Problem to work on => Return, exactly and in full, the lines of the records below starting at the one with "You are a computer-use agent." and ending at the one with "Instruction: Click the", and no other lines.

─── Dataset records

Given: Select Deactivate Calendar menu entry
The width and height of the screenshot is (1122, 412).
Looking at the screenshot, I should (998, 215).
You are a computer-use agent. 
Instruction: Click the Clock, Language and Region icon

──────
─── Dataset records

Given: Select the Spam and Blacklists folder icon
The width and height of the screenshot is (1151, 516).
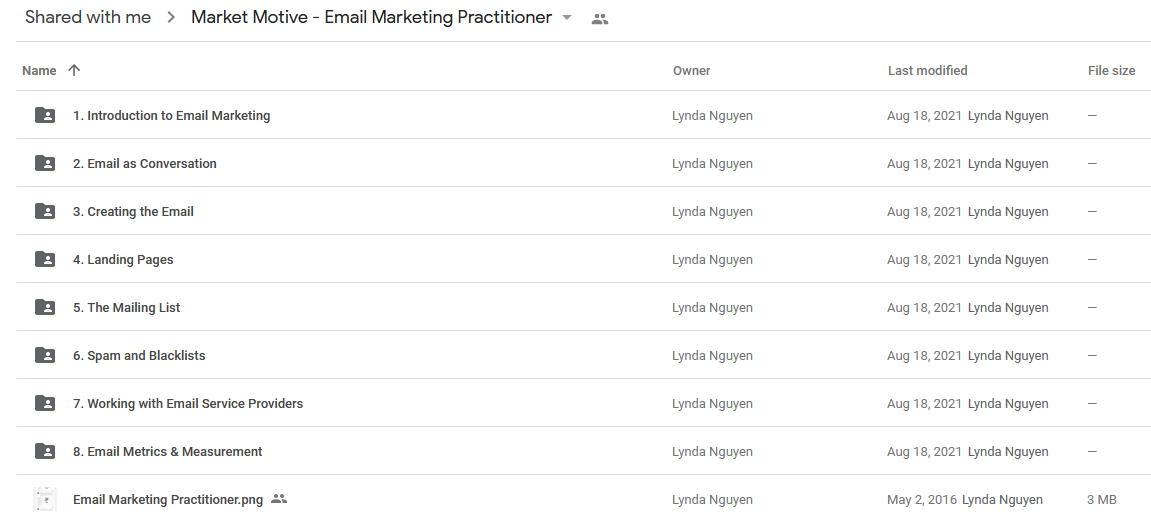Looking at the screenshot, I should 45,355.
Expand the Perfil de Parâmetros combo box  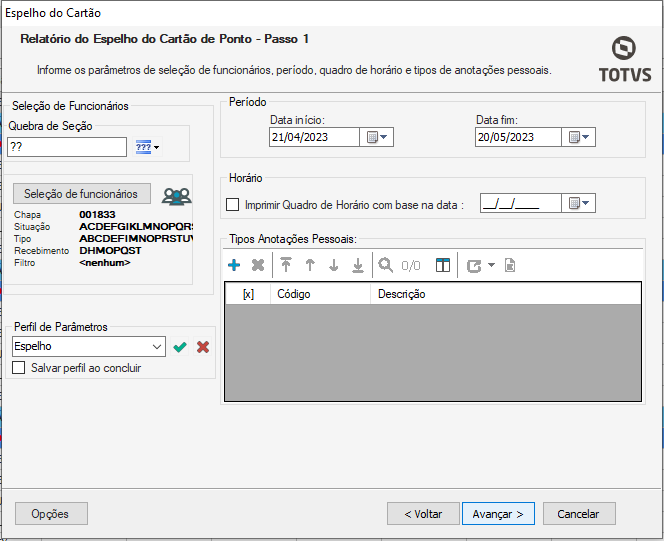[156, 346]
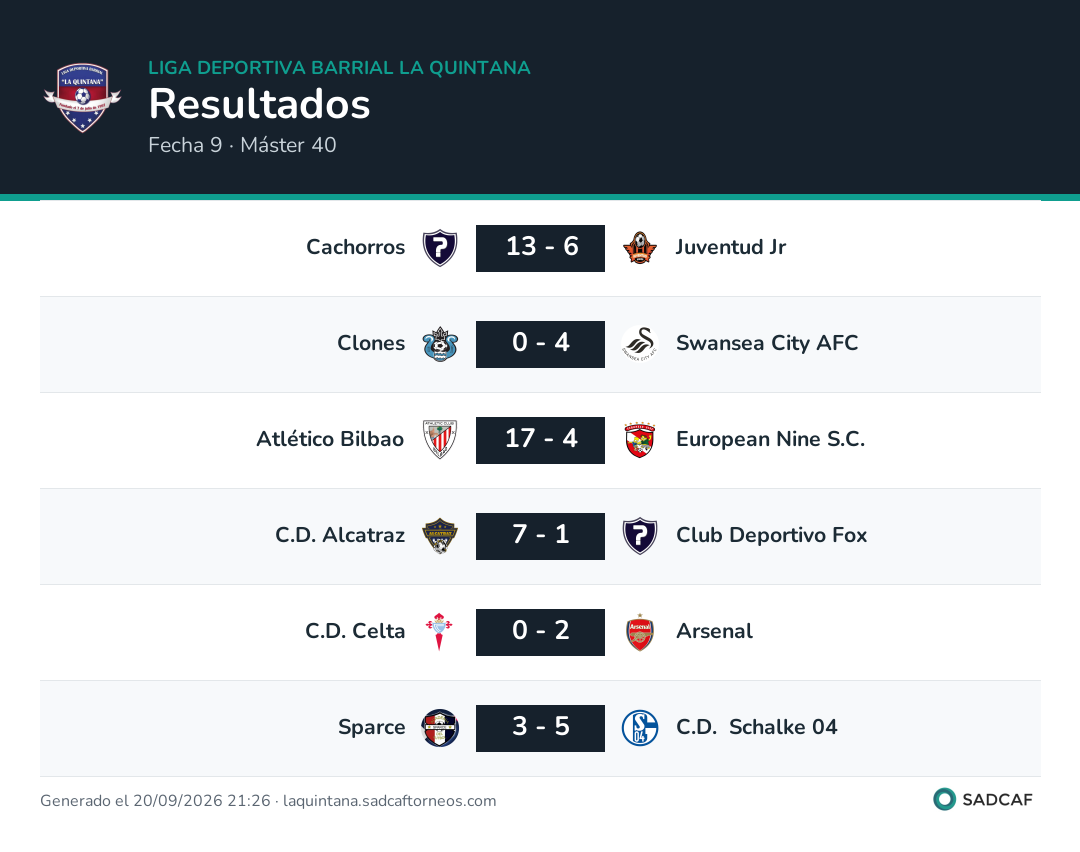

──────
─── Dataset records

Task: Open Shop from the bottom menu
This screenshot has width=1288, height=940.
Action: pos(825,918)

──────

Your solution =>
You are a computer-use agent. 
Instruction: Click the Clock, Language and Region icon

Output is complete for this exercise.